All the other unmarked edges in arr[j] (adjacency matrix) is orient[y][x]=1;

Any inputs for which this fails.

Code: Select all


#include<cstdio>
#include<cstring>
#include<algorithm>
using namespace std;
#define MAX 1010
int N, E;
int arr[MAX][MAX], orient[MAX][MAX];
int visit[MAX], low[MAX], num[MAX], tme;

/* tme is time 
 * orient is whether the edge runs from x -> y or y->x
 * For a bridge it is both
 *
 * */

/*Find the bridges in the graph */
void
dfs (int x, int par, int isroot)
{

  num[x] = ++tme;
  visit[x] = 1;
  low[x] = num[x];
  int y;
  for (y = 1; y <= N; y++)
    {
      if (y != par)
	{
	  if (arr[x][y])
	    {
	      if (!visit[y])
		{
		  /* y is successor of x in dfs , go from x->y */
		  orient[x][y] = 1;
		  dfs (y, x, false);
		  if (low[y] == num[y])	//&& low[i]>=num[i])
		    {
		      //            printf ("x,y=%d,%d\n", x, y);
		      orient[x][y] = 1;
		      orient[y][x] = 1;
		    }
		  low[x] = min (low[x], low[y]);
		}
	      else
		{
		  low[x] = min (low[x], num[y]);
		}
	    }
	}
    }

}


int
main ()
{
  int tc = 0;
  while (scanf (" %d %d", &N, &E) != EOF)
    {
      //if(f) printf("\n");
      if (!N && !E)
	break;
      ++tc;
      memset (arr, 0, sizeof (arr));
      memset (orient, 0, sizeof (orient));
      memset (visit, 0, sizeof (visit));
      memset (low, 0, sizeof (low));
      memset (num, 0, sizeof (num));
      tme = 0;
      int x, i, y, j;
      for (j = 0; j < E; j++)
	{
	  scanf (" %d %d", &x, &y);
	  arr[x][y] = 1;
	  arr[y][x] = 1;
	}

      for (i = 1; i <= N; i++)
	if (!visit[i])
	  {
	    dfs (i, i, true);
	  }

      printf ("%d\n\n", tc);


      for (i = 1; i <= N; i++)
	{
	  for (j = 1; j <= N; j++)
	    {
	      if (arr[i][j])
		{
		  if (!orient[i][j])
		    orient[j][i] = 1;
		}
	    }
	}

      for (i = 1; i <= N; i++)
	{
	  for (j = 1; j <= N; j++)
	    {
	      if (orient[i][j])
		{
		  printf ("%d %d\n", i, j);
		  if ((i != j) && orient[j][i])
		    {
		      printf ("%d %d\n", j, i);
		      orient[j][i] = 0;
		    }
		}
	    }
	}

      printf ("#\n");
    }

  return 0;
}

Posted: **Thu Nov 06, 2008 5:06 pm**

tryit1 wrote:All the other unmarked edges in arr[j] (adjacency matrix) is orient[y][x]=1;

tryit1 wrote:

Code: Select all

      for (i = 1; i <= N; i++)
	{
	  for (j = 1; j <= N; j++)
	    {
	      if (arr[i][j])
		{
		  if (!orient[i][j])
		    orient[j][i] = 1;
		}
	    }
	}

Well, your mistake is in this step. You don't need it (there's no way to fix it), instead you need to change your DFS code a little.
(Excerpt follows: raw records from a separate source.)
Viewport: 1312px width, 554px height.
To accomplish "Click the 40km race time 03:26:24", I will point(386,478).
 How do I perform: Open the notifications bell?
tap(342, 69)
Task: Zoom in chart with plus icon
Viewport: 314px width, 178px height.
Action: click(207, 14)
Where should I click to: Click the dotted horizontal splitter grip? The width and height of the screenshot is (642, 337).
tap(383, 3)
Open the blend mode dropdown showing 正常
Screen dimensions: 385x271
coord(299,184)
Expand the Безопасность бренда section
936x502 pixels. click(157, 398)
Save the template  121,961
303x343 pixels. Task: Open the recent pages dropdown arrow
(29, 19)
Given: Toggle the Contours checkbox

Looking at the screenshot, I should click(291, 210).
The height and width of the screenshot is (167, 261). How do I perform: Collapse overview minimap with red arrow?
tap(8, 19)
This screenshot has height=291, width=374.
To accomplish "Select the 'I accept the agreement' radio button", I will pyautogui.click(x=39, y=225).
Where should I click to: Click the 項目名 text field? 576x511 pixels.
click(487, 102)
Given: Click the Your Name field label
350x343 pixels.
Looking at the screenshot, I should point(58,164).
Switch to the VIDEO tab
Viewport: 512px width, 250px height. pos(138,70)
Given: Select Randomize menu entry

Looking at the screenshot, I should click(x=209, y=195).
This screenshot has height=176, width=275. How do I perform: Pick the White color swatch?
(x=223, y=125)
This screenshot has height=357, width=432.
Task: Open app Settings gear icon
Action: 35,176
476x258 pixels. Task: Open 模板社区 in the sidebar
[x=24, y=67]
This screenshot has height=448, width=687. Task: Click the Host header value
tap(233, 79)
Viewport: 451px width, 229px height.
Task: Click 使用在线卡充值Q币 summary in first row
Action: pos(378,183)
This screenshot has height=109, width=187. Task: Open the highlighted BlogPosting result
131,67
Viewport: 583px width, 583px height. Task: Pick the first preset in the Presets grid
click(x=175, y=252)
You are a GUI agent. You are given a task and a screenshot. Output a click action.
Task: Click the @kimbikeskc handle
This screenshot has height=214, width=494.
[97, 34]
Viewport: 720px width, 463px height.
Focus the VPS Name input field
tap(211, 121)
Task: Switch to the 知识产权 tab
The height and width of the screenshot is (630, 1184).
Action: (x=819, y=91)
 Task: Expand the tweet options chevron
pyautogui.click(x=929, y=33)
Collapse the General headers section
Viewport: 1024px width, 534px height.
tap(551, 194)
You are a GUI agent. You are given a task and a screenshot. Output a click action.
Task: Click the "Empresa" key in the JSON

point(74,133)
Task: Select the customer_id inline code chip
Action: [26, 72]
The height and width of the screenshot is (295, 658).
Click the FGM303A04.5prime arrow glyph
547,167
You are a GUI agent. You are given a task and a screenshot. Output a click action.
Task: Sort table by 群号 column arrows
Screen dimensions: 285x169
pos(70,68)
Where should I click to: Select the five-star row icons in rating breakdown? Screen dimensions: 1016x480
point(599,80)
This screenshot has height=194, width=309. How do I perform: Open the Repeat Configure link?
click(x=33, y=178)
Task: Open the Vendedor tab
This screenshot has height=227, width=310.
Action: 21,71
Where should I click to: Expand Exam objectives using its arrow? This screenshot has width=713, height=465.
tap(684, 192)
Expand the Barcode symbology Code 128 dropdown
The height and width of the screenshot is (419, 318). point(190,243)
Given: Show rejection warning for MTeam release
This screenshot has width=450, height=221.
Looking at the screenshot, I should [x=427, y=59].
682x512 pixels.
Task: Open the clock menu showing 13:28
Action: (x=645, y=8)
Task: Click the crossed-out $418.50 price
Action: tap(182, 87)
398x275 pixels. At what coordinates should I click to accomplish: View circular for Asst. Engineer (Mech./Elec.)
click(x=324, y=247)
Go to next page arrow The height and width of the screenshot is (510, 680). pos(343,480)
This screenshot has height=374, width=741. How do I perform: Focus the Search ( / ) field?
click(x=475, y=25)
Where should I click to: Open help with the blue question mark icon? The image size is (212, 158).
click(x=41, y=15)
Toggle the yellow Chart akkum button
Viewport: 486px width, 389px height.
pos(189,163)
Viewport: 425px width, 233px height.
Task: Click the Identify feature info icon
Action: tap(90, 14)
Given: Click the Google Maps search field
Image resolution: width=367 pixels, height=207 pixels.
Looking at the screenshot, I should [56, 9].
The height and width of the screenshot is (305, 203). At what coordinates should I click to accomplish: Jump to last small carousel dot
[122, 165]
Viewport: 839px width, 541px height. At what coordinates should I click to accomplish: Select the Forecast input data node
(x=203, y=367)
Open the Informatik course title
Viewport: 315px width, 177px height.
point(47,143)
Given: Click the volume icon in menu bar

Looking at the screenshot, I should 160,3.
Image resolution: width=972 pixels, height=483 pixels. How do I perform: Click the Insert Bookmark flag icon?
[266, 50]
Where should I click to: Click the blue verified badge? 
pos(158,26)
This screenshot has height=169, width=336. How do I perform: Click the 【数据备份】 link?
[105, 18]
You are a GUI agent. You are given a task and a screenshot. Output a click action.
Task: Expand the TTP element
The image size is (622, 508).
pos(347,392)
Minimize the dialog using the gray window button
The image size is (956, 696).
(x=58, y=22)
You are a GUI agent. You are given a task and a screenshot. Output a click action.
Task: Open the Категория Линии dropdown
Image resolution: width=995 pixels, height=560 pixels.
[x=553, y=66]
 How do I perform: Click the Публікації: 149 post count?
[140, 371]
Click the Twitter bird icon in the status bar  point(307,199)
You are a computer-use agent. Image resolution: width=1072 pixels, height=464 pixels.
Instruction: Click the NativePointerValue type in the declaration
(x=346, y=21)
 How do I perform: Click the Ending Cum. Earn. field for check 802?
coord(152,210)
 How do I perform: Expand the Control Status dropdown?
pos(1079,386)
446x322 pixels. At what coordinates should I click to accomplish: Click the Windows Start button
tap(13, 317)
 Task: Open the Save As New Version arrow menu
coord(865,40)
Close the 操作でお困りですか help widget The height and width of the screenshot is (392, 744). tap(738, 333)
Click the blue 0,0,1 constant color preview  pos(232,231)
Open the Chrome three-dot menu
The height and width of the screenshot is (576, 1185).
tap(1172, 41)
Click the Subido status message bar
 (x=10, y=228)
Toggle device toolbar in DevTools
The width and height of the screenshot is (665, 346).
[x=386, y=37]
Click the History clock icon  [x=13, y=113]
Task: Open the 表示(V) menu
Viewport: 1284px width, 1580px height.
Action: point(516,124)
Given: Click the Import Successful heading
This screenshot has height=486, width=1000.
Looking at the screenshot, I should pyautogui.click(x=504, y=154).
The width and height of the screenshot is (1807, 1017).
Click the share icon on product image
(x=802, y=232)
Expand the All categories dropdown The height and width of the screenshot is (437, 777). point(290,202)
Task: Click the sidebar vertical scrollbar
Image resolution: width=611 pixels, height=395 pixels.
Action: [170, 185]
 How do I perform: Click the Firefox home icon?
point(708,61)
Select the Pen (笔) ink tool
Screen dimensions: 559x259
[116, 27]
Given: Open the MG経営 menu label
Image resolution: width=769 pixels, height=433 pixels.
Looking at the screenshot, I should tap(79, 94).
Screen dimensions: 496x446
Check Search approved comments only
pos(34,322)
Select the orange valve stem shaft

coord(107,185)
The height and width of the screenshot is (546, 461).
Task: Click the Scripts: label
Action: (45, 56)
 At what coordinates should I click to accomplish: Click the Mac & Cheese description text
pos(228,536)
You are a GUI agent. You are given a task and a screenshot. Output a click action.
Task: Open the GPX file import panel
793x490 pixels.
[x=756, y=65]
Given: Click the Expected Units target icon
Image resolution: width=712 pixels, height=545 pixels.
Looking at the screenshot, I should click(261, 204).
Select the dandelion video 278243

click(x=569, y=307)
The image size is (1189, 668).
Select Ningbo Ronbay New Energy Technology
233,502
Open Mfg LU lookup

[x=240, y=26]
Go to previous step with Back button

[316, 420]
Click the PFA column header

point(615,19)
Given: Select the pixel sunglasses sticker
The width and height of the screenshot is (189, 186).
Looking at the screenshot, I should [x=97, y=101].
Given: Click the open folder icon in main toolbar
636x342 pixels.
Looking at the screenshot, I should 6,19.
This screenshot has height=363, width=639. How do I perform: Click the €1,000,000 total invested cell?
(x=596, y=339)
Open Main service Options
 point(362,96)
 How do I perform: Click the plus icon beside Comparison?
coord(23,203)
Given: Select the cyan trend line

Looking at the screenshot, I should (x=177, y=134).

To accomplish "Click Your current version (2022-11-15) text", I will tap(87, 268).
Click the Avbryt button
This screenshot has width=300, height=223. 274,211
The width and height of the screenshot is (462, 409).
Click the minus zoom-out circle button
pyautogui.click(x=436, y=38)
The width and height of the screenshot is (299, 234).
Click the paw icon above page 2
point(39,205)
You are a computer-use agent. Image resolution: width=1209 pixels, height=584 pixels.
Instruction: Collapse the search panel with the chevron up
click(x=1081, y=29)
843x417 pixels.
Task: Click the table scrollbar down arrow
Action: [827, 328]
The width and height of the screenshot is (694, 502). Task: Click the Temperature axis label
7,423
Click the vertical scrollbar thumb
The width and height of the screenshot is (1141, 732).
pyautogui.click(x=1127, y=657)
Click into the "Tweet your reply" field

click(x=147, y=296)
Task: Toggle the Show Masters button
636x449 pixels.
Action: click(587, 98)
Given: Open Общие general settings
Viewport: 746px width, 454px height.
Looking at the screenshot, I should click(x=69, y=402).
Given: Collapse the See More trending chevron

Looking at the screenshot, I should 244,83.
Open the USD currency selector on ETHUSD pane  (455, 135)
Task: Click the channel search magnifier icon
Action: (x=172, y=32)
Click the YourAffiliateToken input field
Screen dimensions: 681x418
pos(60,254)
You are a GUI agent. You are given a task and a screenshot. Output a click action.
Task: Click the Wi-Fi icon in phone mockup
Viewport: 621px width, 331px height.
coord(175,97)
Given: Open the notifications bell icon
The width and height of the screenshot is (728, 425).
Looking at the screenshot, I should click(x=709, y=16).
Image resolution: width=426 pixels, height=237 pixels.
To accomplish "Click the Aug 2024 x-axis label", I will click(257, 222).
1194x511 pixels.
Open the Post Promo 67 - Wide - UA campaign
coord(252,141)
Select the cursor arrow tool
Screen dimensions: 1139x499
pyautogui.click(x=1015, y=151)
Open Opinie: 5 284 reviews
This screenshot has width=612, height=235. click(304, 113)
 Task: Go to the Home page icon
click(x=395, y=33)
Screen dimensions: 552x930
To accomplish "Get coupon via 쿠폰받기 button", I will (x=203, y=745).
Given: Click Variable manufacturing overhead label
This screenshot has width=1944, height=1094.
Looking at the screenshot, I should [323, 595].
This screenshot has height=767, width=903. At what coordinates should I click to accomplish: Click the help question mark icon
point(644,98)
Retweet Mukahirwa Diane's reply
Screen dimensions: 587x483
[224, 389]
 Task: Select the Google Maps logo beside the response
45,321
When you do a DFS search on an undirected graph, the edges of the graph can be classified as either tree edges and back edges (google for definitions). Some of the tree edges can be bridges (but a back edge can never be a bridge).

Your code orients the bridge edges two-way, non-bridge tree edges away from the root - so far this is all correct. But then a step in your algorithm mentioned above does something strange with the back edges - it orients each back edge to be from a higher-numbered vertex to a lower-numbered vertex. This is, of course, just completely arbitrary, and can't be always right (especially with larger graphs). Try to think of a better way to deal with back edges.

Posted: **Thu Nov 06, 2008 8:41 pm**

mf wrote:
tryit1 wrote:All the other unmarked edges in arr[j] (adjacency matrix) is orient[y][x]=1;
tryit1 wrote:
Code: Select all
      for (i = 1; i <= N; i++)
	{
	  for (j = 1; j <= N; j++)
	    {
	      if (arr[i][j])
		{
		  if (!orient[i][j])
		    orient[j][i] = 1;
		}
	    }
	}
Well, your mistake is in this step. You don't need it (there's no way to fix it), instead you need to change your DFS code a little.

When you do a DFS search on an undirected graph, the edges of the graph can be classified as either tree edges and back edges (google for definitions). Some of the tree edges can be bridges (but a back edge can never be a bridge).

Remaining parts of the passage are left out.